Customers can't access data pipelines in the event of regional disaster, and the configurations aren't replicated to the paired region. We recommend building your critical data pipelines in multiple workspaces across different regions.

Real-Time Intelligence

This guide walks you through the recovery procedures for the Real-Time Intelligence experience. It covers KQL databases/querysets and eventstreams.

KQL Database/Queryset

KQL database/queryset users must undertake proactive measures to protect against a regional disaster. The following approach ensures that, in the event of a regional disaster, data in your KQL databases querysets remains safe and accessible.

Use the following steps to guarantee an effective disaster recovery solution for KQL databases and querysets.

  1. Establish independent KQL databases: Configure two or more independent KQL databases/querysets on dedicated Fabric capacities. These should be set up across two different Azure regions (preferably Azure-paired regions) to maximize resilience.

  2. Replicate management activities: Any management action taken in one KQL database should be mirrored in the other. This ensures that both databases remain in sync. Key activities to replicate include:

    • Tables: Make sure that the table structures and schema definitions are consistent across the databases.

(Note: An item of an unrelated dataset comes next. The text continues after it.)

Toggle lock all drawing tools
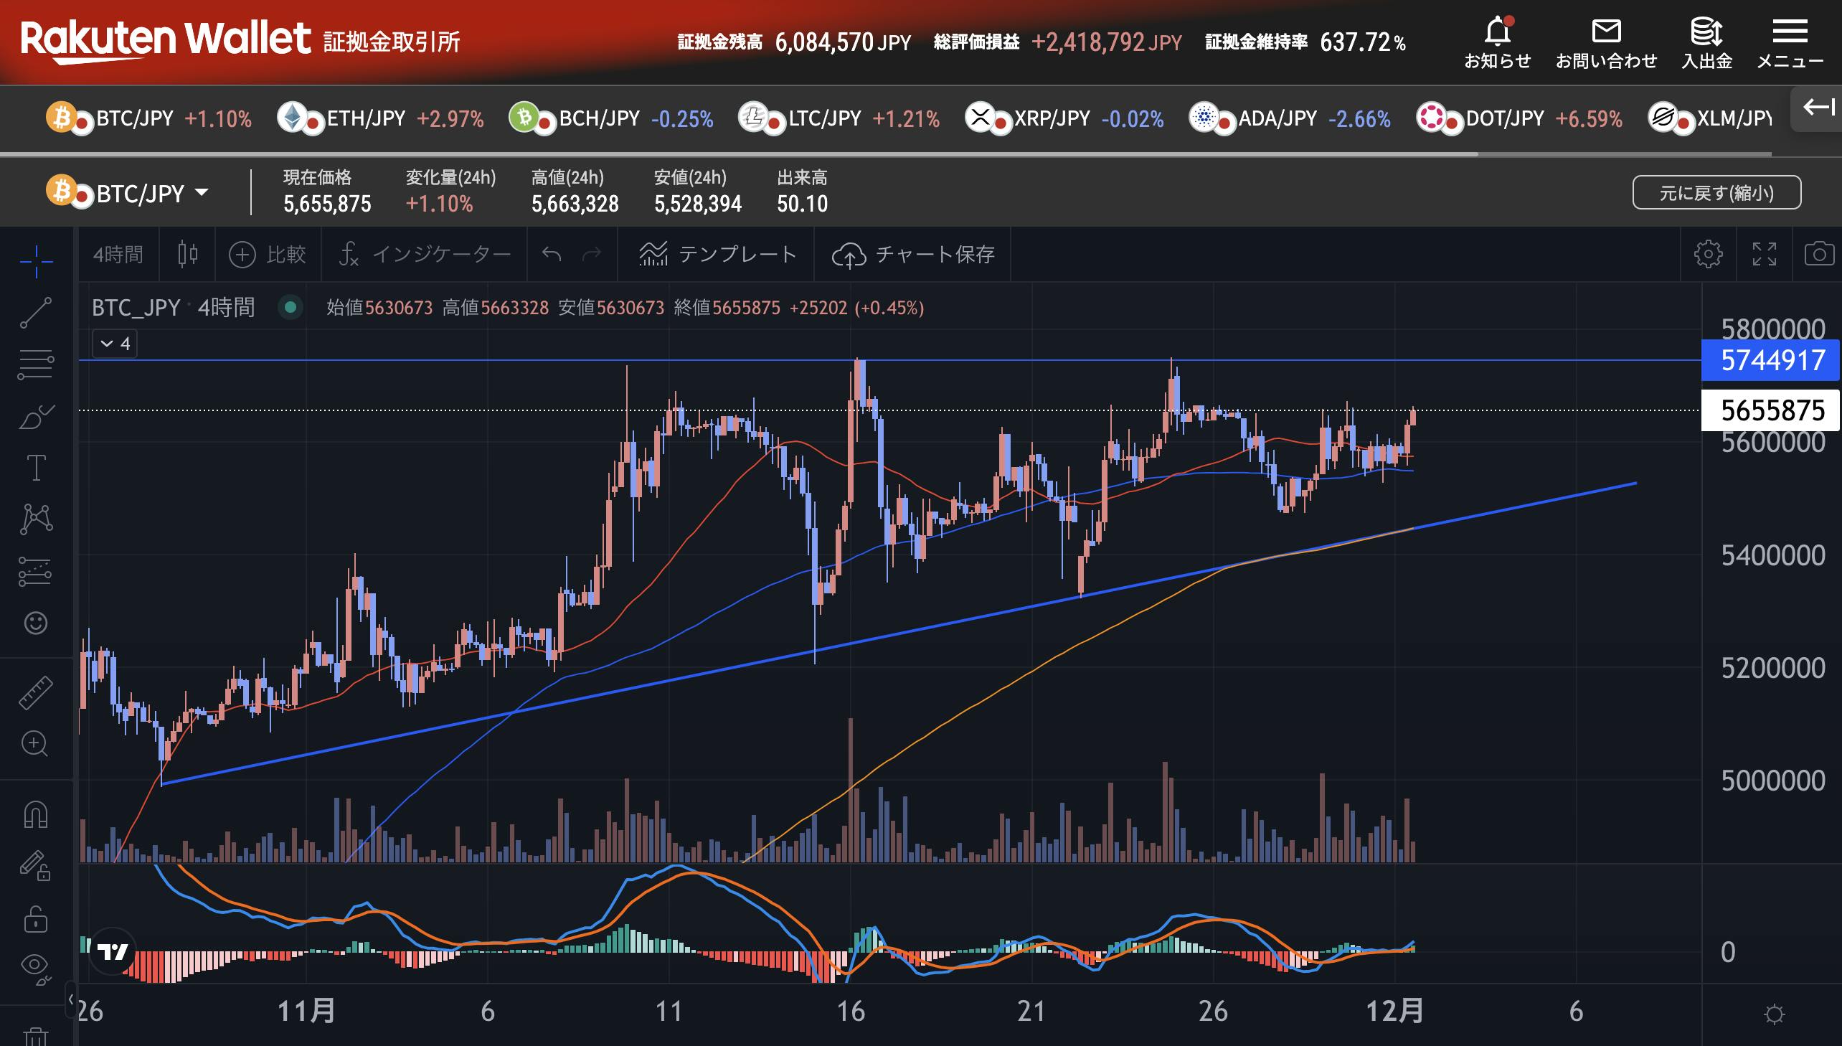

    • Mapping: Duplicate any required mappings. Make sure that data sources and destinations align correctly.

    • Policies: Make sure that both databases have similar data retention, access, and other relevant policies.

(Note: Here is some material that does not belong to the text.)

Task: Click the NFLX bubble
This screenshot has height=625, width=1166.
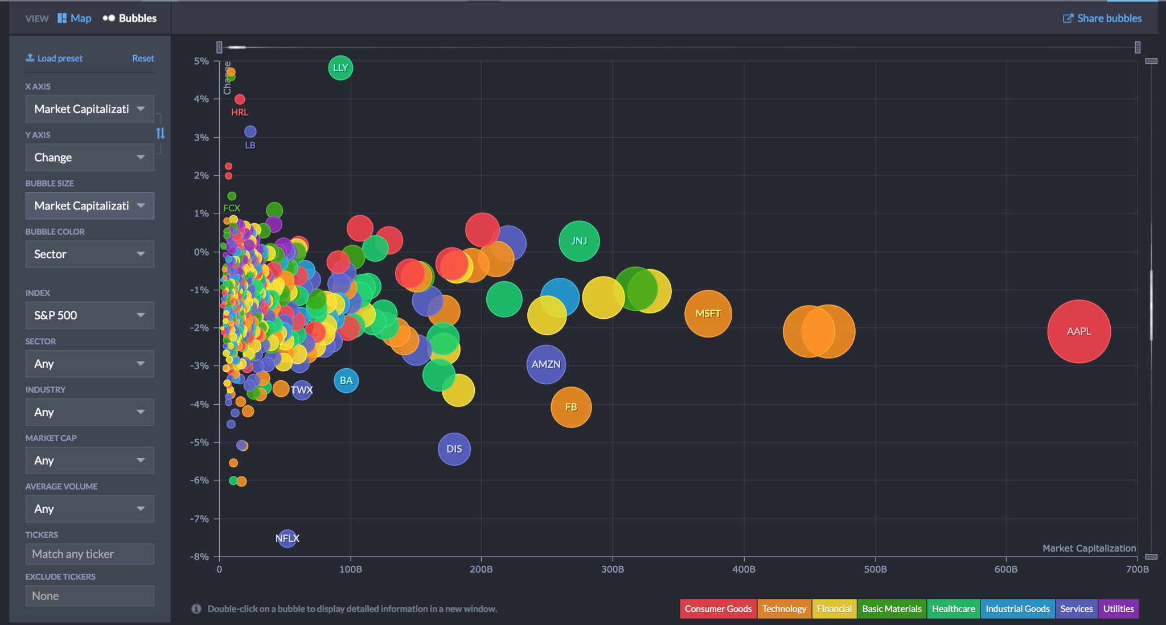Action: pos(288,538)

  3. Manage authentication and authorization: For each replica, set up the required permissions. Make sure that proper authorization levels are established, granting access to the required personnel while maintaining security standards.

  4. Parallel data ingestion: To keep the data consistent and ready in multiple regions, load the same dataset into each KQL database at the same time as you ingest it.

Eventstream

An eventstream is a centralized place in the Fabric platform for capturing, transforming, and routing real-time events to various destinations (for example, lakehouses, KQL databases/querysets) with a no-code experience. So long as the destinations are supported by disaster recovery, eventstreams won't lose data. Therefore, customers should use the disaster recovery capabilities of those destination systems to guarantee data availability.

Customers can also achieve geo-redundancy by deploying identical Eventstream workloads in multiple Azure regions as part of a multi-site active/active strategy. With a multi-site active/active approach, customers can access their workload in any of the deployed regions. This approach is the most complex and costly approach to disaster recovery, but it can reduce the recovery time to near zero in most situations. To be fully geo-redundant, customers can

  1. Create replicas of their data sources in different regions.

  2. Create Eventstream items in corresponding regions.

  3. Connect these new items to the identical data sources.

  4. Add identical destinations for each eventstream in different regions.